Last week, the US Government’s Common Criteria Evaluation and Validation Scheme (CCEVS) announced Protection Profiles for Mobile Devices (MD) and Mobile Device Management (MDM) systems. The Common Criteria is an international standard for the evaluation of security features within IT products. It is also widely recognized as a crucial certification needed for products seeking addition to the Unified Capabilities Approved Products List (UC APL), administered by the U.S. Defense Information Systems Agency (DISA). Products which successfully earn addition to the UC APL become eligible for procurement and deployment by the various agencies of the United States Department of Defense.
These new Protection Profiles embody the requirements that are to be met by a specific technology type in Common Criteria evaluations. The Mobile Device Protection Profile (MDPP) contains the security functional requirements for mobile devices such as smartphones and tablets. The Mobile Device Management Protection Profile (MDMPP) includes the security functions to be evaluated including key protection, protected communications, mobile device configuration, and administration.
Cryptographic support functions are critical requirements in these new Protection Profiles, as anticipated. It is important to note that while many vendors pursue both Common Criteria certification and FIPS 140-2 validation, the latter does not automatically satisfy the former. The encryption requirements in these new Protection Profiles reflect certain standards imposed by NIST for FIPS 140-2, but they are not interchangeable.
We are proud to present a white paper explaining the cryptographic elements of these new Protection Profiles, available for immediate download. This paper also presents information on how CryptoComply, our drop-in module, addresses and meets each encryption requirement for the MDPP and MDMPP and discusses the benefits of leveraging the crypto module. CryptoComply integration is streamlined, designed to eliminate the several engineer-years it would take to build and implement these functions.
For a real life scenario, please refer to SafeLogic’s Case Study with API Technologies, also available for immediate download. API Technologies was seeking an updated listing on the UC APL, and they were able to accelerate the process by integrating CryptoComply. In tandem with SafeLogic’s RapidCert, API Technologies satisfied all requirements and proceeded directly to the JITC testing phase.

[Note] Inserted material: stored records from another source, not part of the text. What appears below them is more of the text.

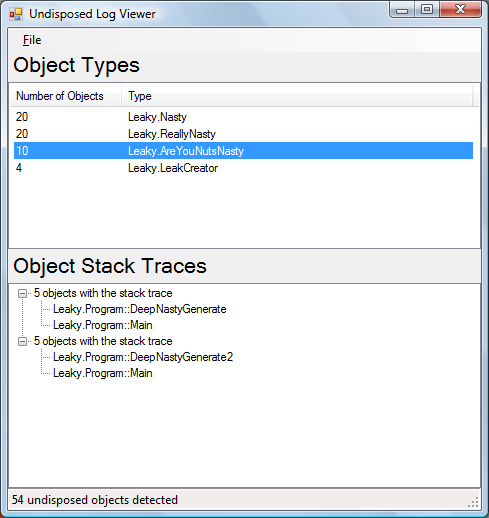
Task: Close the Undisposed Log Viewer window
Action: pyautogui.click(x=461, y=10)
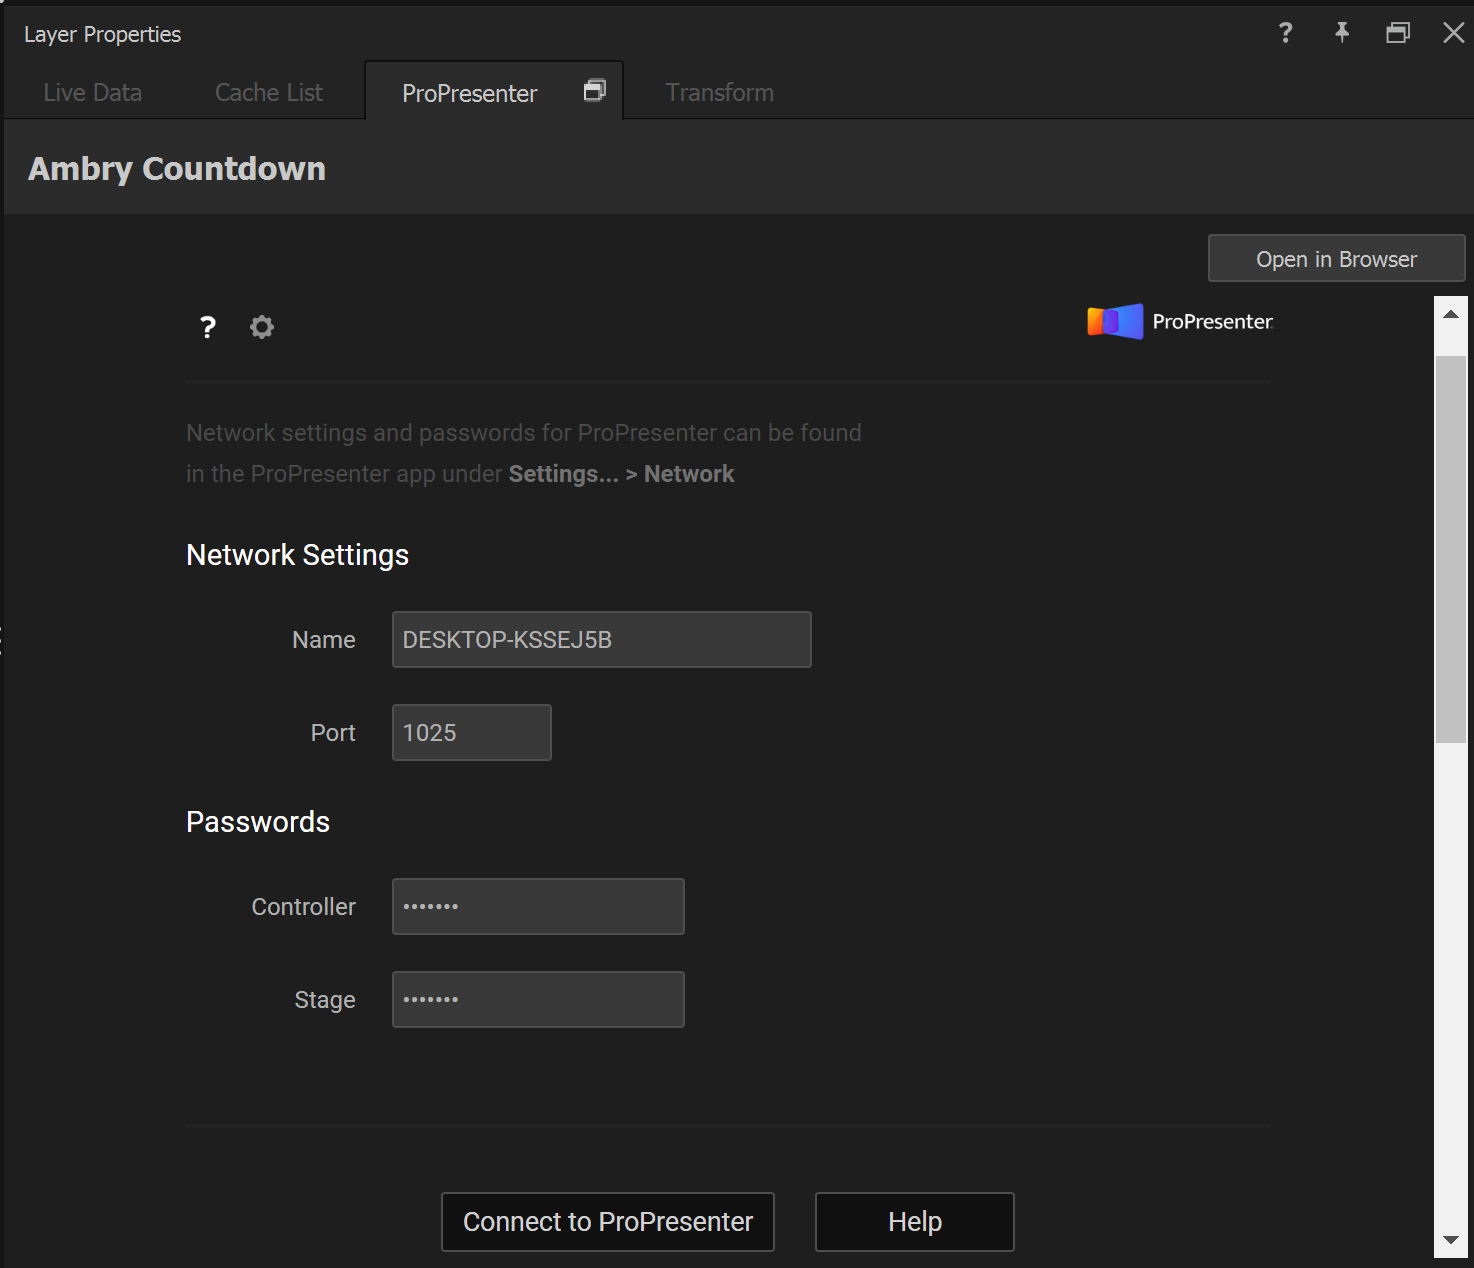Pin the Layer Properties window
This screenshot has height=1268, width=1474.
pos(1341,33)
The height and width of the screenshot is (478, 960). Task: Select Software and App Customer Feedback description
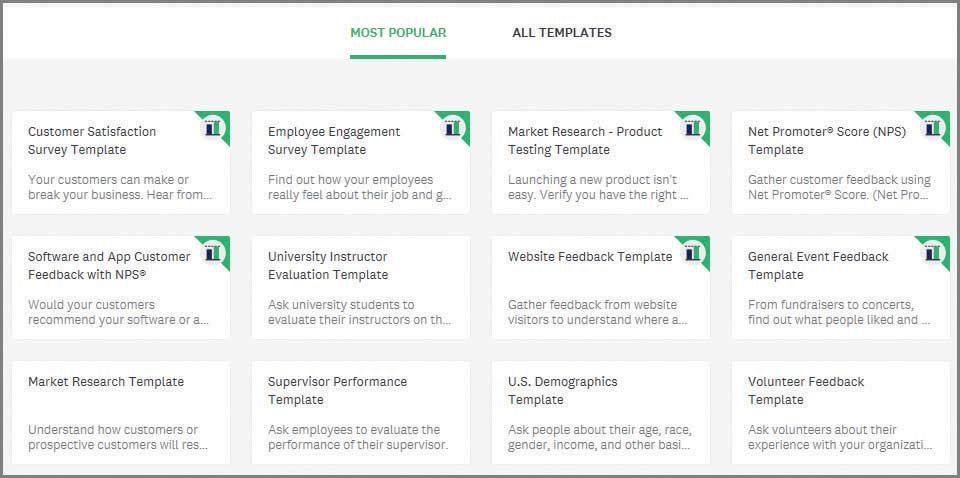coord(119,312)
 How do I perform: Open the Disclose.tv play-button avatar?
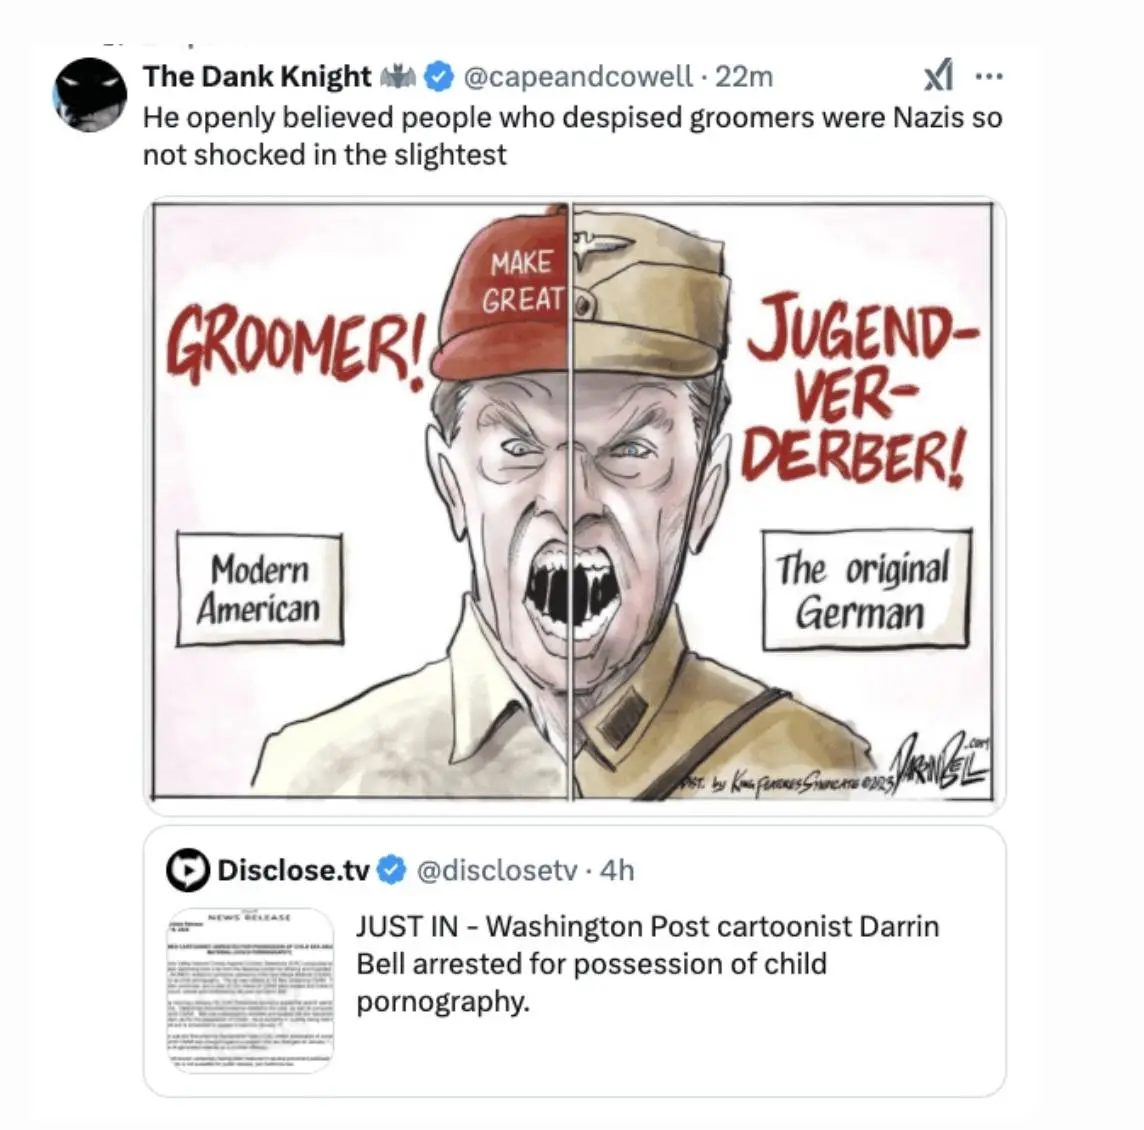(188, 870)
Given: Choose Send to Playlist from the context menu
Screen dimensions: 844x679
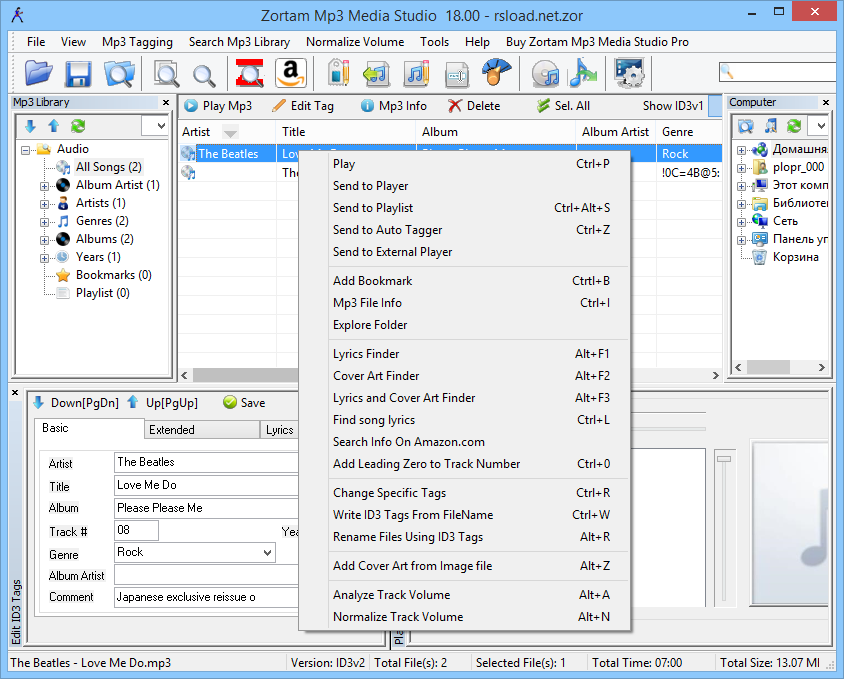Looking at the screenshot, I should click(371, 208).
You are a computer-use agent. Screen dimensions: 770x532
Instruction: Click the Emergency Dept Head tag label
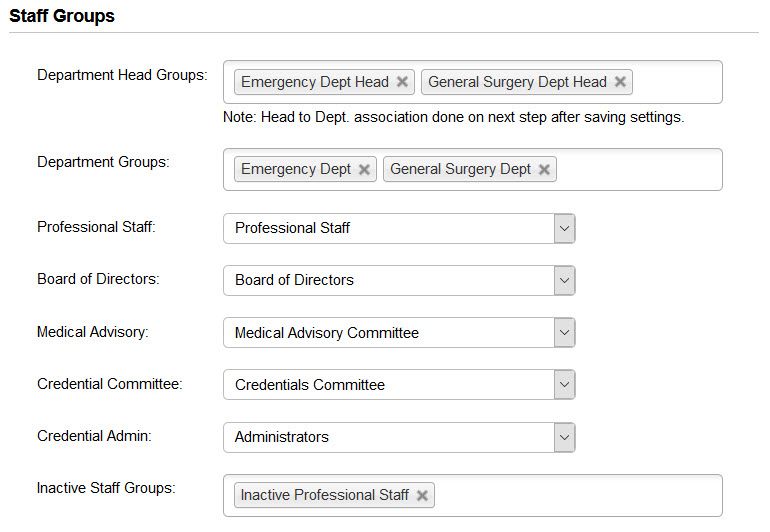point(314,82)
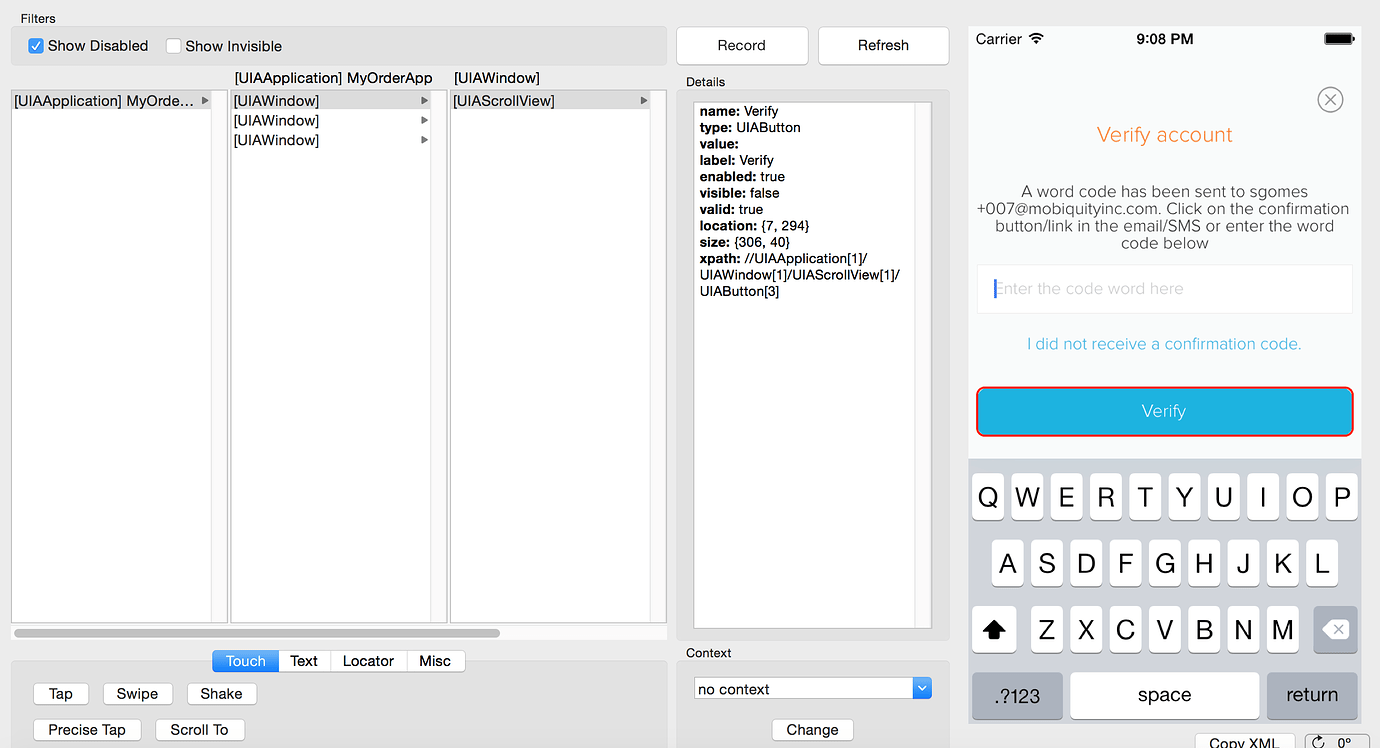Tap the Q key on the simulated keyboard
This screenshot has height=748, width=1380.
click(x=987, y=497)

For SafeLogic customers who integrate CryptoComply, drop-in compliance is just the first advantage. RapidCert is a huge differentiator for those who seek FIPS 140-2 validation, while CryptoComply Professional Services brings SafeLogic’s expertise to the table, whether that entails custom software development, Common Criteria consulting, or something else altogether. Our goal is to make these processes as easy as possible.